Daya Varma and Vinod Mubayi

 

As stated above, the execution of Afzal Guru was not only a mockery of justice but also a display of inhuman conduct on the part of the government towards the family, especially the wife and the son, of the victim. It was natural and justified that voices against Guru’s execution were raised by the democratic strata of India.

 

Legal executions in India, however, are rare. So what has been done to Afzal Guru cannot be
done to many. The police and paramilitary forces, both at the federal and state levels, have discovered the system of “encounter killing” to remove opponents they deem undesirable and irremediable and will continue to accomplish their objectives through this undemocratic
process. But this remains confined to certain areas (e.g., Kashmir, the north-east) and groups (e.g. Maoists) and cannot become a wide-spread phenomenon.

 

However, as we said in the concluding paragraph of the article above, the Afzal Guru episode has proven very useful to the government.

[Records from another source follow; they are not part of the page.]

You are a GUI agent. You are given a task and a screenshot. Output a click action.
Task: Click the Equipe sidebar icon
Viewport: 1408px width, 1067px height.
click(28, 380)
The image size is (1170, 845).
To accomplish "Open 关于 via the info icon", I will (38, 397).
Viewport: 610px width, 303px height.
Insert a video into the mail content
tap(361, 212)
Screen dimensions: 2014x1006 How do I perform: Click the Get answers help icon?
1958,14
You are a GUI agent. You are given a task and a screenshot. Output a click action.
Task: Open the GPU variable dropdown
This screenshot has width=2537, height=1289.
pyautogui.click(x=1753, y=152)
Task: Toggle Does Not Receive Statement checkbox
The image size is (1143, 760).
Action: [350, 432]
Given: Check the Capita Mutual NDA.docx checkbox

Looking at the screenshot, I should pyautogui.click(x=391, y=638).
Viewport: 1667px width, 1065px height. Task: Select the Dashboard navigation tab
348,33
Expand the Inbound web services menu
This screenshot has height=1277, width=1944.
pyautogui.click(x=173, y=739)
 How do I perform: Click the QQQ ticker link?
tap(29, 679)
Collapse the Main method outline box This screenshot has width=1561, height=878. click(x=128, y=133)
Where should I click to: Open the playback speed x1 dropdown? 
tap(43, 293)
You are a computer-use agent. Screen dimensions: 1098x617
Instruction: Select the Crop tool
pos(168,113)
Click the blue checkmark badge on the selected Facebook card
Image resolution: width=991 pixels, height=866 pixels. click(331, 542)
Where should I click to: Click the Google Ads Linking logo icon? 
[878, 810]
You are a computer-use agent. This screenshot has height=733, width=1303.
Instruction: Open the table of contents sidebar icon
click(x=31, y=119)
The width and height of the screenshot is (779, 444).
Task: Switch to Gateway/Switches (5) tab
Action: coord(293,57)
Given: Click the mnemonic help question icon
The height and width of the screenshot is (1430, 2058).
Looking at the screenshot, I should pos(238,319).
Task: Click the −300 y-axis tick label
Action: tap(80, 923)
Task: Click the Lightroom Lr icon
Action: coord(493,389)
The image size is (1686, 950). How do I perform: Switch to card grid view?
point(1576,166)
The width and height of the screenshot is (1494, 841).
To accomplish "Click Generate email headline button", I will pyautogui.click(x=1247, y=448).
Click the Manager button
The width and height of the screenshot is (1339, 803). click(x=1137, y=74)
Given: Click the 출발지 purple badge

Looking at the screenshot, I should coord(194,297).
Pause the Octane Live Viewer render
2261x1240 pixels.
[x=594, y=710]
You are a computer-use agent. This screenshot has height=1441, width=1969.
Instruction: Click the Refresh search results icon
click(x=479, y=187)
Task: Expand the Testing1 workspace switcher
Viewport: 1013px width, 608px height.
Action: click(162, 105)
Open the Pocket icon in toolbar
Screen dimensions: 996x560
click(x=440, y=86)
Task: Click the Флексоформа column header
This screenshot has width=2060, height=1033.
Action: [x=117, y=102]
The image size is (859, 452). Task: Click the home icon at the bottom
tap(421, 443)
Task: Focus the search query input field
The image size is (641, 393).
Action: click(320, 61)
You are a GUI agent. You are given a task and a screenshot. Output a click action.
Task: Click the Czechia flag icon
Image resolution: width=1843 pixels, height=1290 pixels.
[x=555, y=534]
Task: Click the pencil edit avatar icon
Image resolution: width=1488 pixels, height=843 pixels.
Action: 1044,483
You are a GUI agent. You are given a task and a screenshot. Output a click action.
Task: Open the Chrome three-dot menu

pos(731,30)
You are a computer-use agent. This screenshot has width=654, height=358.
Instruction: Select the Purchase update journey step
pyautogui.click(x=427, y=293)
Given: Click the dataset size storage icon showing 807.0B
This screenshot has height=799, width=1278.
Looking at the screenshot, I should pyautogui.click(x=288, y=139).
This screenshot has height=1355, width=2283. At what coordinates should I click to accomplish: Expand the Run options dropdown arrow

Not only it has evoked almost universal approval of all the political parties, communal and secular, communists and Hindu fundamentalists, it has also diverted the attention of human rights activists, and left radicals away from one of the most important social and political problems of inhumanity in India, that is the brutality and injustice towards women and girls, which was brought out so clearly in the Justice Verma Commission report.

 

Even the successful General strike by a joint effort of all the trade unions, either unaffiliated to any party, or affiliated to the BJP, the Congress and the Communists, did not have the dignity of women and girls as one of the demands; the only demand unrelated to working-class demands was the one related to the reduction in the price of diesel and electricity, which they felt was a more compelling need of common people.

 

It is ironic that the most social pressing problems of India, namely brutality against women and female infanticide, poverty, caste oppression and communalism, fail to invoke the anger of the people and remain peripheral to the activities even of communists. As to women’s problem, society seems to think that it is up to women to handle it. The bombardment of electronic messages after the brutal rape of the Delhi medical student has stopped. Somehow it seems that Indian activists follow the Western trends; news gets old and the old issues are forgotten or filed away as they do not interest the potential audience anymore.